• [DIRECTIONS FOR THIS TASK]:
Here is a block of records. Copy every one of them exactly.

• [GIVEN RECORDS]:
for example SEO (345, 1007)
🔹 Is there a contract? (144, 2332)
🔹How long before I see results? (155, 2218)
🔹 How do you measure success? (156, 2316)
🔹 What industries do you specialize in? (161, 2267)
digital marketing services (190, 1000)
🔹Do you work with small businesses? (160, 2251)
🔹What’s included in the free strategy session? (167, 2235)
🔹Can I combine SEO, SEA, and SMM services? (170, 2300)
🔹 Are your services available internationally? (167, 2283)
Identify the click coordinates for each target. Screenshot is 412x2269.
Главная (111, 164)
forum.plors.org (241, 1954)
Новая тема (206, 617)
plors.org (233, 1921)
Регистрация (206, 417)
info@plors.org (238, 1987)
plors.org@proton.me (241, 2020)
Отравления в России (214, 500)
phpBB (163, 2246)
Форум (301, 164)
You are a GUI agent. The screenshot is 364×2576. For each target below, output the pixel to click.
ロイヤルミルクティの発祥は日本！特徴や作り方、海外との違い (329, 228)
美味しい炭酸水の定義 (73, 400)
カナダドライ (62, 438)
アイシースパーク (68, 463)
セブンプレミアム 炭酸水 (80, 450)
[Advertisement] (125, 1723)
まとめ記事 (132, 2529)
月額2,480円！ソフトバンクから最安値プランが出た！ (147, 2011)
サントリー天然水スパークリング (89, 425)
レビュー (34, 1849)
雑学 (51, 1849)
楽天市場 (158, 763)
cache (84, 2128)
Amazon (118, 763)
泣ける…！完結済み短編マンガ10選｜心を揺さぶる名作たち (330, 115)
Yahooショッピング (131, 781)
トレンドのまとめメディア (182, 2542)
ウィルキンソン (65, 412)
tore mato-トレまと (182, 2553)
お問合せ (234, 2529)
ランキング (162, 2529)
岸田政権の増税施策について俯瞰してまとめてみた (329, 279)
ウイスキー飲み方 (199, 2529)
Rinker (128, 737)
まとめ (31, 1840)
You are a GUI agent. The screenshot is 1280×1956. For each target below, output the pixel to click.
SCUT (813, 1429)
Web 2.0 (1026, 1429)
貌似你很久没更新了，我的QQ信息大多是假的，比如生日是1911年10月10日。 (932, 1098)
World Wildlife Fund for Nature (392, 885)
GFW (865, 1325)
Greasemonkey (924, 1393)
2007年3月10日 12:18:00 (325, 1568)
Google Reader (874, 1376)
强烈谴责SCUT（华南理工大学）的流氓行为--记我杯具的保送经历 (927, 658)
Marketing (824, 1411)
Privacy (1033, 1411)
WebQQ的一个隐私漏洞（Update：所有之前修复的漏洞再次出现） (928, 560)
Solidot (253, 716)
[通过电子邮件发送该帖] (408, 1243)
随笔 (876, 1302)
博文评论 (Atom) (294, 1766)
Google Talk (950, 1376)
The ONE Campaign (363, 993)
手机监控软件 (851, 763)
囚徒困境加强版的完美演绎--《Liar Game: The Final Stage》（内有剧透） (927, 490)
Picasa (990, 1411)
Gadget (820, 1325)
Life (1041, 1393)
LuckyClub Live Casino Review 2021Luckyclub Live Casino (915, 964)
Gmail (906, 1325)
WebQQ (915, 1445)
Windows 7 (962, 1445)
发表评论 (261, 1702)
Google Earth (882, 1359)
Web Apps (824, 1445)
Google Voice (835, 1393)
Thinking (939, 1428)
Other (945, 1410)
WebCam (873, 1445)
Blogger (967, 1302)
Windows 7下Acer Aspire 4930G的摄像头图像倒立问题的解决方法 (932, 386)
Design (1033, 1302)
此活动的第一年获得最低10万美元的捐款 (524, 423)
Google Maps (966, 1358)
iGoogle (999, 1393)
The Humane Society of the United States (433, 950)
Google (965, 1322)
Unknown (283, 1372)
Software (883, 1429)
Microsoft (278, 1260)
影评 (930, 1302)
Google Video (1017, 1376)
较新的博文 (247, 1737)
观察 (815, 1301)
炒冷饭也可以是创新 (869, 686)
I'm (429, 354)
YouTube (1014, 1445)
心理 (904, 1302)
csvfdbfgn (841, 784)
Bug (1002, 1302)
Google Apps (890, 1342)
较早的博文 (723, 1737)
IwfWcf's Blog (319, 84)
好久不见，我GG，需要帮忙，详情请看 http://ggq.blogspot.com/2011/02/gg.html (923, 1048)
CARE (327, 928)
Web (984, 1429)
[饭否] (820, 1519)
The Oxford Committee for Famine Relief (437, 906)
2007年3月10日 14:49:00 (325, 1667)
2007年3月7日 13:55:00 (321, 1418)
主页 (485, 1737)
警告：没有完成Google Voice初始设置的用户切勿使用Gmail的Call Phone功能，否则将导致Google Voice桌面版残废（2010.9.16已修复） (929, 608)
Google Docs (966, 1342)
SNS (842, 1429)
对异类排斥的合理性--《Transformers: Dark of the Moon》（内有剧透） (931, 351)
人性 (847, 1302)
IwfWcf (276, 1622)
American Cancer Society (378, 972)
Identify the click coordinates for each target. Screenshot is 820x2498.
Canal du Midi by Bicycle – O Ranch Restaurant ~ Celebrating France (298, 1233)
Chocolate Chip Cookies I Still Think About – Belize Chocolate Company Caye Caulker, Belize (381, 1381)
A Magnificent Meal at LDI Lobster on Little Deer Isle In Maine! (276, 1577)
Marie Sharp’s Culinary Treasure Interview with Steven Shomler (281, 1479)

• [EXERCISE RESPONSE]:
for example SEO (345, 1007)
🔹 Is there a contract? (144, 2332)
🔹How long before I see results? (155, 2218)
🔹 How do you measure success? (156, 2316)
🔹 What industries do you specialize in? (161, 2267)
digital marketing services (190, 1000)
🔹Do you work with small businesses? (160, 2251)
🔹What’s included in the free strategy session? (167, 2235)
🔹Can I combine SEO, SEA, and SMM services? (170, 2300)
🔹 Are your services available internationally? (167, 2283)
Identify the click coordinates for each target. Screenshot is 412x2269.
Главная (111, 164)
forum.plors.org (241, 1954)
Новая тема (206, 617)
plors.org (233, 1921)
Регистрация (206, 417)
info@plors.org (238, 1987)
plors.org@proton.me (241, 2020)
Отравления в России (214, 500)
phpBB (163, 2246)
Форум (301, 164)
You are a GUI agent. The screenshot is 364×2576. For each target below, output the pixel to click.
ロイヤルミルクティの発祥は日本！特徴や作り方、海外との違い (329, 228)
美味しい炭酸水の定義 (73, 400)
カナダドライ (62, 438)
アイシースパーク (68, 463)
セブンプレミアム 炭酸水 (80, 450)
[Advertisement] (125, 1723)
まとめ記事 (132, 2529)
月額2,480円！ソフトバンクから最安値プランが出た！ (147, 2011)
サントリー天然水スパークリング (89, 425)
レビュー (34, 1849)
雑学 (51, 1849)
楽天市場 (158, 763)
cache (84, 2128)
Amazon (118, 763)
泣ける…！完結済み短編マンガ10選｜心を揺さぶる名作たち (330, 115)
Yahooショッピング (131, 781)
トレンドのまとめメディア (182, 2542)
ウィルキンソン (65, 412)
tore mato-トレまと (182, 2553)
お問合せ (234, 2529)
ランキング (162, 2529)
岸田政権の増税施策について俯瞰してまとめてみた (329, 279)
ウイスキー飲み方 (199, 2529)
Rinker (128, 737)
まとめ (31, 1840)
You are a GUI agent. The screenshot is 1280×1956. For each target below, output the pixel to click.
SCUT (813, 1429)
Web 2.0 (1026, 1429)
貌似你很久没更新了，我的QQ信息大多是假的，比如生日是1911年10月10日。 (932, 1098)
World Wildlife Fund for Nature (392, 885)
GFW (865, 1325)
Greasemonkey (924, 1393)
2007年3月10日 12:18:00 (325, 1568)
Google Reader (874, 1376)
强烈谴责SCUT（华南理工大学）的流氓行为--记我杯具的保送经历 (927, 658)
Marketing (824, 1411)
Privacy (1033, 1411)
WebQQ的一个隐私漏洞（Update：所有之前修复的漏洞再次出现） (928, 560)
Solidot (253, 716)
[通过电子邮件发送该帖] (408, 1243)
随笔 (876, 1302)
博文评论 (Atom) (294, 1766)
Google Talk (950, 1376)
The ONE Campaign (363, 993)
手机监控软件 (851, 763)
囚徒困境加强版的完美演绎--《Liar Game: The Final Stage》（内有剧透） (927, 490)
Picasa (990, 1411)
Gadget (820, 1325)
Life (1041, 1393)
LuckyClub Live Casino Review 2021Luckyclub Live Casino (915, 964)
Gmail (906, 1325)
WebQQ (915, 1445)
Windows 7 (962, 1445)
发表评论 (261, 1702)
Google Earth (882, 1359)
Web Apps (824, 1445)
Google Voice (835, 1393)
Thinking (939, 1428)
Other (945, 1410)
WebCam (873, 1445)
Blogger (967, 1302)
Windows 7下Acer Aspire 4930G的摄像头图像倒立问题的解决方法 (932, 386)
Design (1033, 1302)
此活动的第一年获得最低10万美元的捐款 (524, 423)
Google Maps (966, 1358)
iGoogle (999, 1393)
The Humane Society of the United States (433, 950)
Google (965, 1322)
Unknown (283, 1372)
Software (883, 1429)
Microsoft (278, 1260)
影评 (930, 1302)
Google Video (1017, 1376)
较新的博文 (247, 1737)
观察 (815, 1301)
炒冷饭也可以是创新 (869, 686)
I'm (429, 354)
YouTube (1014, 1445)
心理 (904, 1302)
csvfdbfgn (841, 784)
Bug (1002, 1302)
Google Apps (890, 1342)
较早的博文 (723, 1737)
IwfWcf's Blog (319, 84)
好久不见，我GG，需要帮忙，详情请看 http://ggq.blogspot.com/2011/02/gg.html (923, 1048)
CARE (327, 928)
Web (984, 1429)
[饭否] (820, 1519)
The Oxford Committee for Famine Relief (437, 906)
2007年3月10日 14:49:00 (325, 1667)
2007年3月7日 13:55:00 (321, 1418)
主页 (485, 1737)
警告：没有完成Google Voice初始设置的用户切勿使用Gmail的Call Phone功能，否则将导致Google Voice桌面版残废（2010.9.16已修复） (929, 608)
Google Docs (966, 1342)
SNS (842, 1429)
对异类排斥的合理性--《Transformers: Dark of the Moon》（内有剧透） (931, 351)
人性 (847, 1302)
IwfWcf (276, 1622)
American Cancer Society (378, 972)
Identify the click coordinates for each target. Screenshot is 820x2498.
Canal du Midi by Bicycle – O Ranch Restaurant ~ Celebrating France (298, 1233)
Chocolate Chip Cookies I Still Think About – Belize Chocolate Company Caye Caulker, Belize (381, 1381)
A Magnificent Meal at LDI Lobster on Little Deer Isle In Maine! (276, 1577)
Marie Sharp’s Culinary Treasure Interview with Steven Shomler (281, 1479)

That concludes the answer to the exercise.